“I just can’t take any more!” one reporter assigned to cover the former speaker said to her colleagues after yet another Gingrich stem winder. Mr. Paul’s supporters were everywhere, but not so much Mr. Paul. Mr. Huntsman was enjoying a bit of the spotlight, but his candidacy would likely collapse even if he somehow eked past Mr. Paul.

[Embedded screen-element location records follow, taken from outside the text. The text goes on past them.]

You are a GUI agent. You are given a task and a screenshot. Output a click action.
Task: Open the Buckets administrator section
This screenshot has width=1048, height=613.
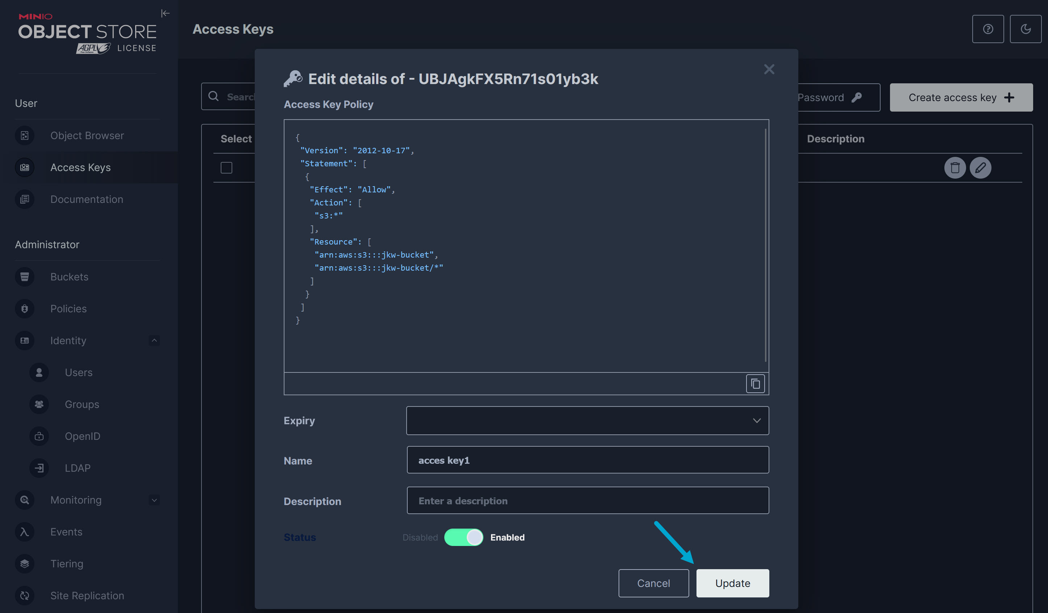pyautogui.click(x=69, y=277)
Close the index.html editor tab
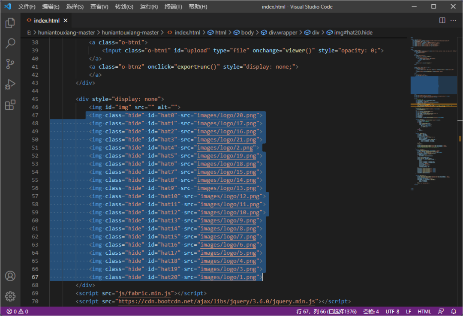 tap(66, 21)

Mr. Romney had the most volunteers in the state, but they too were a relatively muted crew. During Saturday’s debate, the campaign headquarters in Manchester locked the door against all press and outsiders and hosted a debate-watching party for a few dozen supporters. They snacked on popcorn chicken and Dum-dum lollipops but mostly fought off drowsiness as the candidates refrained from attacking one another. The only time they got energized was when Mr. Huntsman said that a typical Saturday night for him meant speaking with his sons who were serving overseas in the military. “Boo!” the Romneyites yelled. “Pander!”
Even the protesters couldn’t quite summon the energy.
Ms. Hutchings, the Occupy protester bird-dogging Mr. Santorum at the lake, did eventually get called on. But before the light of the TV cameras and few hundred Republicans, she lost her nerve, and could only meekly offer up a question about what he intended to do about jobs, which Mr. Santorum brushed off with vague rhetoric.
Disappointed, Ms. Hutchings gathered a half-dozen of her fellow Occupiers and chased after a confused Mr. Santorum chanting, “Occupy Wall Street! Occupy Wall Street!” Reporters stopped her to find out if she was from New Hampshire and what she thought of the candidates.
“Don’t you see?” she implored. “It’s all a charade!”